» **Requirements**:
Extract every line of the items below that contains the word "icon". Case counts.

» **Supplied information**:
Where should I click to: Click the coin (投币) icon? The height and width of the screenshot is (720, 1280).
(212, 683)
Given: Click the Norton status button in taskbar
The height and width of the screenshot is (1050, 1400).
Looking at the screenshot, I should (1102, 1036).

==

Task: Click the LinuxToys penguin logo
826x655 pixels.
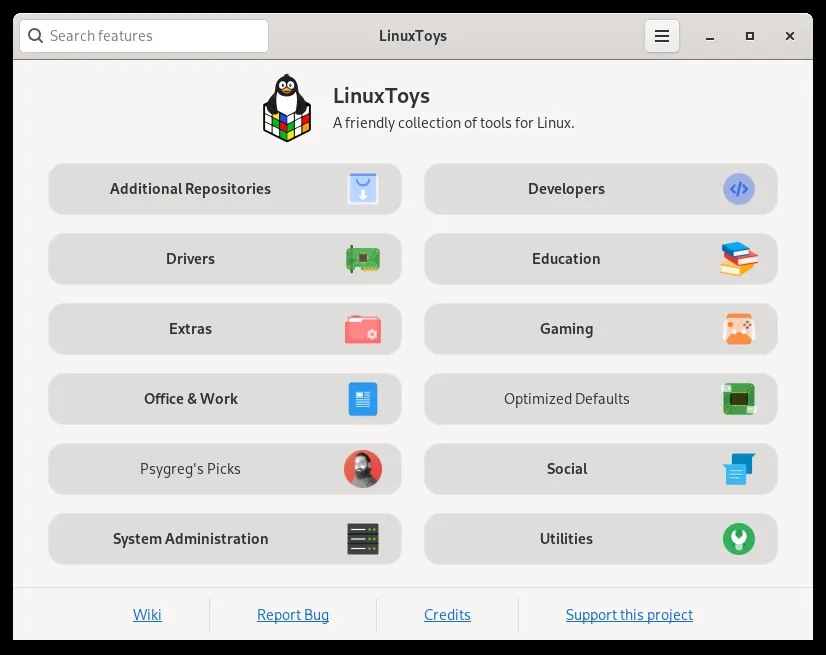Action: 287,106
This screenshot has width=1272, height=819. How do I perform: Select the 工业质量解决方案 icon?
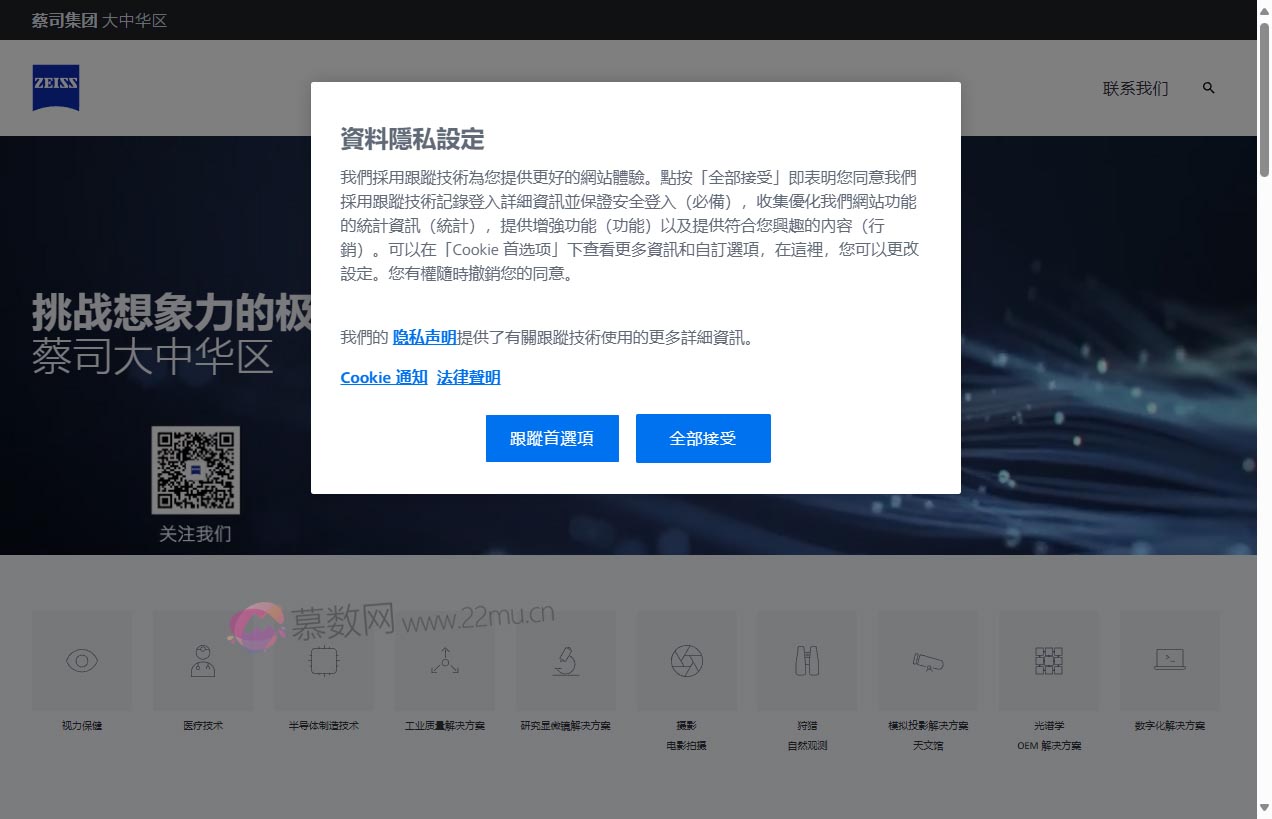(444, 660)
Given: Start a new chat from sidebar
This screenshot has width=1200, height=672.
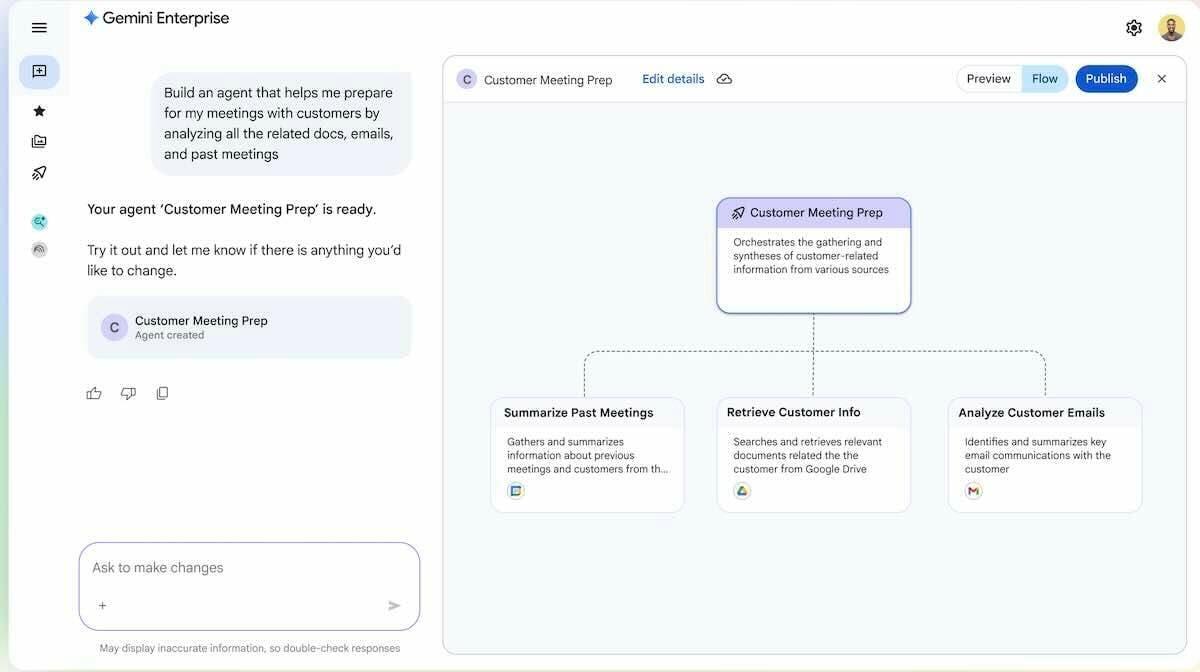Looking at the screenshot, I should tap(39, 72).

--

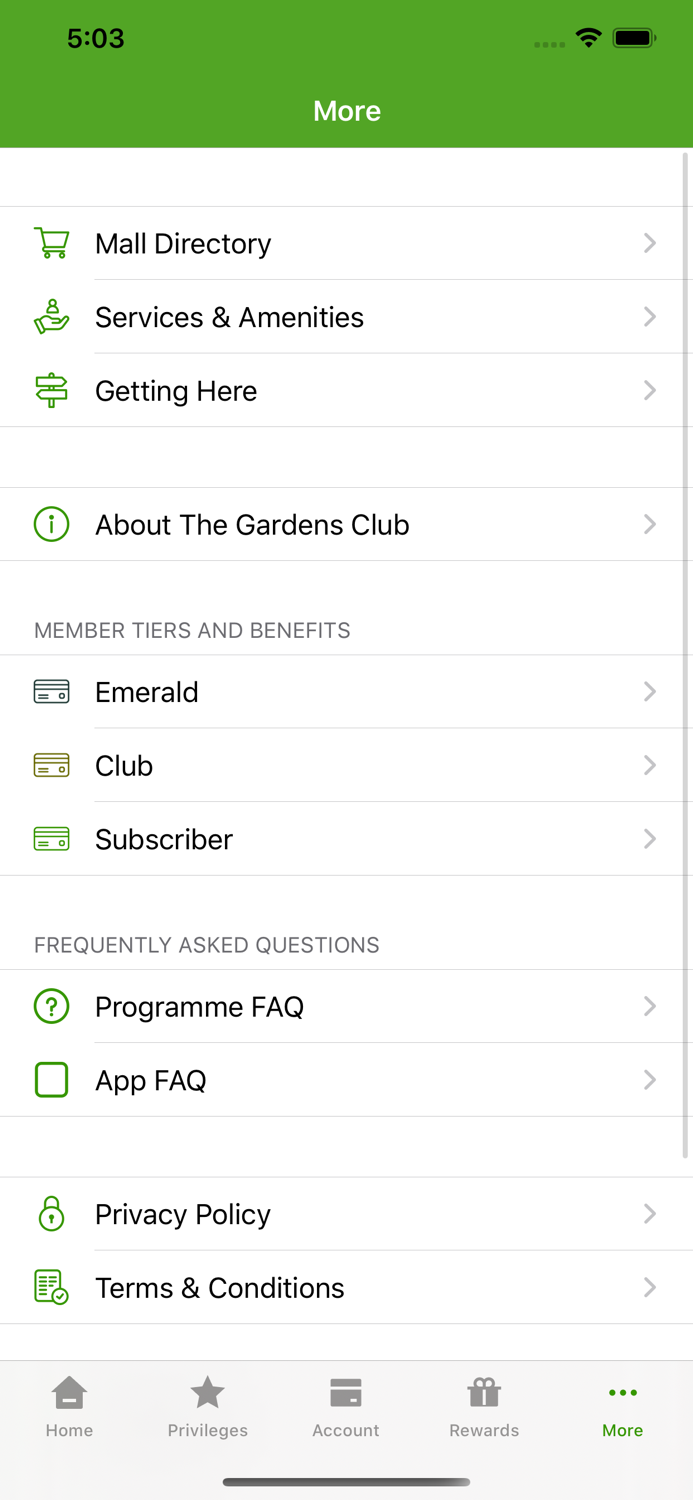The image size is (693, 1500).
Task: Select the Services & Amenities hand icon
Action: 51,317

» **Problem solution**:
Where should I click to: Click the coin (投币) icon? The height and width of the screenshot is (720, 1280).
This screenshot has width=1272, height=819. How do I perform: Select the 工业质量解决方案 icon?
Task: Select the Services & Amenities hand icon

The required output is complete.